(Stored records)
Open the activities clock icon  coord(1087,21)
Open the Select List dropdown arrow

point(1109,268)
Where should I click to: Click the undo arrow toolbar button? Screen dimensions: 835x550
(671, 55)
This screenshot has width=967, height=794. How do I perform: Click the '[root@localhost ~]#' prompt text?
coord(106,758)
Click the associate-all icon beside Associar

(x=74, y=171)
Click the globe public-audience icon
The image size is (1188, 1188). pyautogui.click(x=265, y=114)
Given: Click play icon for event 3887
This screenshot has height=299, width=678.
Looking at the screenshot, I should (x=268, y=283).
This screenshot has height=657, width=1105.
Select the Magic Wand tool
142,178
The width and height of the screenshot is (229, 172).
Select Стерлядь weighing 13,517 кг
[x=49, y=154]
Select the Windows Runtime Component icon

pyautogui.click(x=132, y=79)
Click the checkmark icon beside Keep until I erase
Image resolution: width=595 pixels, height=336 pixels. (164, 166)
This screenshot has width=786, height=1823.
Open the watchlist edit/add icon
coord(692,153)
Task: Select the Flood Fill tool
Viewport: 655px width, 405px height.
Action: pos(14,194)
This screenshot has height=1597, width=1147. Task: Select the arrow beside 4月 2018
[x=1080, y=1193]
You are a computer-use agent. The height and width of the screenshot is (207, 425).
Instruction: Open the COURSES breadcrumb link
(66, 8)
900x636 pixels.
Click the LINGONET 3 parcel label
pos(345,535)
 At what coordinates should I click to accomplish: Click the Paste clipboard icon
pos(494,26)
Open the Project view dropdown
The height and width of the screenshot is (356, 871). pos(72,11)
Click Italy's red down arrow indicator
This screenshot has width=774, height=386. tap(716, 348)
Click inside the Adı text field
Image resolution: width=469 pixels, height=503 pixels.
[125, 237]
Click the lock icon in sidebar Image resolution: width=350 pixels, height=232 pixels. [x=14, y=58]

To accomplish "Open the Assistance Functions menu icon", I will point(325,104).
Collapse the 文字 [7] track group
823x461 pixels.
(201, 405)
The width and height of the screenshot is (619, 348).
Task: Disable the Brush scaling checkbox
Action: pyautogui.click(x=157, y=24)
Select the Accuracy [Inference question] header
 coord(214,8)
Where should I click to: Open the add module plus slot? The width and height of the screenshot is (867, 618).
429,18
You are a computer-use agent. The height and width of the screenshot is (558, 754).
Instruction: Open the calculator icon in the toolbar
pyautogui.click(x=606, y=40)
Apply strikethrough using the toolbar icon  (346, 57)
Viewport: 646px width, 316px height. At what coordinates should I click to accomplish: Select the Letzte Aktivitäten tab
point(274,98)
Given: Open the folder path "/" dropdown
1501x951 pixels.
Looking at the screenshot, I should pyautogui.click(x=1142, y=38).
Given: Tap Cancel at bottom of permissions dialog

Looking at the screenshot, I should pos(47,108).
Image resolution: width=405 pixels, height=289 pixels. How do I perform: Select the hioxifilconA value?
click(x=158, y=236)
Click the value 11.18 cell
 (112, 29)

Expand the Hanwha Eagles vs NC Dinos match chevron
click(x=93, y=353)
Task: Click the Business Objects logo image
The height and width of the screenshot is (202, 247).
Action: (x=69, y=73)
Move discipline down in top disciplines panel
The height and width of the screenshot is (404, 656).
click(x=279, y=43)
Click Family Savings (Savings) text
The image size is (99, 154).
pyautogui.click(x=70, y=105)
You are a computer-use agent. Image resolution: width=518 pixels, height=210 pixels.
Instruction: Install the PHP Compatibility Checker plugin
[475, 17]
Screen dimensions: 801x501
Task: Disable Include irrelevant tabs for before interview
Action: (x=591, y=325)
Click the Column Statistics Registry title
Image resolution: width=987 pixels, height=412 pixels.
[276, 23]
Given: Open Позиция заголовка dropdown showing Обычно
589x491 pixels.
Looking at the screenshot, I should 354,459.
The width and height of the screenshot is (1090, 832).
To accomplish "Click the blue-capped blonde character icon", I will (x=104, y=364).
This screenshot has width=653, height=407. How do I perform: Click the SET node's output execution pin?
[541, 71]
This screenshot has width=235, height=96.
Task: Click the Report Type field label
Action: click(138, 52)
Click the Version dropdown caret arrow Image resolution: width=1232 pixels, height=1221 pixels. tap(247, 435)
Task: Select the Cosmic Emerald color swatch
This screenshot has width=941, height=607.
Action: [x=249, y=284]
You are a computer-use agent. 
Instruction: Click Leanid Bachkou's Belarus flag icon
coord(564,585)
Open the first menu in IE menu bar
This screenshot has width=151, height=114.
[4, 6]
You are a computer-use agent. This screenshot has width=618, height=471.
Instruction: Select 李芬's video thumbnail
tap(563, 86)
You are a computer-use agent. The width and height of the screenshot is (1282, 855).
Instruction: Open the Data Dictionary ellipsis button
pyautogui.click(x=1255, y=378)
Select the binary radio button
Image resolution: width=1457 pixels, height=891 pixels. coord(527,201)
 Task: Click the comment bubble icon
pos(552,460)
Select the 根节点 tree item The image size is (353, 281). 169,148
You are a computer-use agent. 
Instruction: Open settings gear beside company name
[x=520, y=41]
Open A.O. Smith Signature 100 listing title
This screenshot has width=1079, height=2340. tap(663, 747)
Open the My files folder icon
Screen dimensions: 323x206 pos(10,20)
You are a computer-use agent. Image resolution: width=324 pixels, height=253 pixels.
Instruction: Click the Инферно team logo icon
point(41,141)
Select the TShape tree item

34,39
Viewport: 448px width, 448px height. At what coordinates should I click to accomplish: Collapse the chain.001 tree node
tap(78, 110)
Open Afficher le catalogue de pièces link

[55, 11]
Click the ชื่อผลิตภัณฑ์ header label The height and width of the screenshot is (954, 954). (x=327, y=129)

### INSTRUCTIONS TO FOLLOW
Would you return all of the data exactly as it stands above?

### EXERCISE OUTPUT
Open the activities clock icon  coord(1087,21)
Open the Select List dropdown arrow

point(1109,268)
Where should I click to: Click the undo arrow toolbar button? Screen dimensions: 835x550
(671, 55)
This screenshot has width=967, height=794. How do I perform: Click the '[root@localhost ~]#' prompt text?
coord(106,758)
Click the associate-all icon beside Associar

(x=74, y=171)
Click the globe public-audience icon
The image size is (1188, 1188). pyautogui.click(x=265, y=114)
Given: Click play icon for event 3887
This screenshot has height=299, width=678.
Looking at the screenshot, I should (x=268, y=283).
This screenshot has height=657, width=1105.
Select the Magic Wand tool
142,178
The width and height of the screenshot is (229, 172).
Select Стерлядь weighing 13,517 кг
[x=49, y=154]
Select the Windows Runtime Component icon

pyautogui.click(x=132, y=79)
Click the checkmark icon beside Keep until I erase
Image resolution: width=595 pixels, height=336 pixels. (164, 166)
This screenshot has width=786, height=1823.
Open the watchlist edit/add icon
coord(692,153)
Task: Select the Flood Fill tool
Viewport: 655px width, 405px height.
Action: pos(14,194)
This screenshot has height=1597, width=1147. Task: Select the arrow beside 4月 2018
[x=1080, y=1193]
You are a computer-use agent. The height and width of the screenshot is (207, 425).
Instruction: Open the COURSES breadcrumb link
(66, 8)
900x636 pixels.
Click the LINGONET 3 parcel label
pos(345,535)
 At what coordinates should I click to accomplish: Click the Paste clipboard icon
pos(494,26)
Open the Project view dropdown
The height and width of the screenshot is (356, 871). pos(72,11)
Click Italy's red down arrow indicator
This screenshot has width=774, height=386. tap(716, 348)
Click inside the Adı text field
Image resolution: width=469 pixels, height=503 pixels.
[125, 237]
Click the lock icon in sidebar Image resolution: width=350 pixels, height=232 pixels. [x=14, y=58]

To accomplish "Open the Assistance Functions menu icon", I will point(325,104).
Collapse the 文字 [7] track group
823x461 pixels.
(201, 405)
The width and height of the screenshot is (619, 348).
Task: Disable the Brush scaling checkbox
Action: pyautogui.click(x=157, y=24)
Select the Accuracy [Inference question] header
 coord(214,8)
Where should I click to: Open the add module plus slot? The width and height of the screenshot is (867, 618).
429,18
You are a computer-use agent. The height and width of the screenshot is (558, 754).
Instruction: Open the calculator icon in the toolbar
pyautogui.click(x=606, y=40)
Apply strikethrough using the toolbar icon  (346, 57)
Viewport: 646px width, 316px height. At what coordinates should I click to accomplish: Select the Letzte Aktivitäten tab
point(274,98)
Given: Open the folder path "/" dropdown
1501x951 pixels.
Looking at the screenshot, I should pyautogui.click(x=1142, y=38).
Given: Tap Cancel at bottom of permissions dialog

Looking at the screenshot, I should pos(47,108).
Image resolution: width=405 pixels, height=289 pixels. How do I perform: Select the hioxifilconA value?
click(x=158, y=236)
Click the value 11.18 cell
 (112, 29)

Expand the Hanwha Eagles vs NC Dinos match chevron
click(x=93, y=353)
Task: Click the Business Objects logo image
The height and width of the screenshot is (202, 247).
Action: (x=69, y=73)
Move discipline down in top disciplines panel
The height and width of the screenshot is (404, 656).
click(x=279, y=43)
Click Family Savings (Savings) text
The image size is (99, 154).
pyautogui.click(x=70, y=105)
You are a computer-use agent. Image resolution: width=518 pixels, height=210 pixels.
Instruction: Install the PHP Compatibility Checker plugin
[475, 17]
Screen dimensions: 801x501
Task: Disable Include irrelevant tabs for before interview
Action: (x=591, y=325)
Click the Column Statistics Registry title
Image resolution: width=987 pixels, height=412 pixels.
[276, 23]
Given: Open Позиция заголовка dropdown showing Обычно
589x491 pixels.
Looking at the screenshot, I should 354,459.
The width and height of the screenshot is (1090, 832).
To accomplish "Click the blue-capped blonde character icon", I will (x=104, y=364).
This screenshot has width=653, height=407. How do I perform: Click the SET node's output execution pin?
[541, 71]
This screenshot has width=235, height=96.
Task: Click the Report Type field label
Action: click(138, 52)
Click the Version dropdown caret arrow Image resolution: width=1232 pixels, height=1221 pixels. tap(247, 435)
Task: Select the Cosmic Emerald color swatch
This screenshot has width=941, height=607.
Action: [x=249, y=284]
You are a computer-use agent. 
Instruction: Click Leanid Bachkou's Belarus flag icon
coord(564,585)
Open the first menu in IE menu bar
This screenshot has width=151, height=114.
[4, 6]
You are a computer-use agent. This screenshot has width=618, height=471.
Instruction: Select 李芬's video thumbnail
tap(563, 86)
You are a computer-use agent. The width and height of the screenshot is (1282, 855).
Instruction: Open the Data Dictionary ellipsis button
pyautogui.click(x=1255, y=378)
Select the binary radio button
Image resolution: width=1457 pixels, height=891 pixels. coord(527,201)
 Task: Click the comment bubble icon
pos(552,460)
Select the 根节点 tree item The image size is (353, 281). 169,148
You are a computer-use agent. 
Instruction: Open settings gear beside company name
[x=520, y=41]
Open A.O. Smith Signature 100 listing title
This screenshot has width=1079, height=2340. tap(663, 747)
Open the My files folder icon
Screen dimensions: 323x206 pos(10,20)
You are a computer-use agent. Image resolution: width=324 pixels, height=253 pixels.
Instruction: Click the Инферно team logo icon
point(41,141)
Select the TShape tree item

34,39
Viewport: 448px width, 448px height. At what coordinates should I click to accomplish: Collapse the chain.001 tree node
tap(78, 110)
Open Afficher le catalogue de pièces link

[55, 11]
Click the ชื่อผลิตภัณฑ์ header label The height and width of the screenshot is (954, 954). (x=327, y=129)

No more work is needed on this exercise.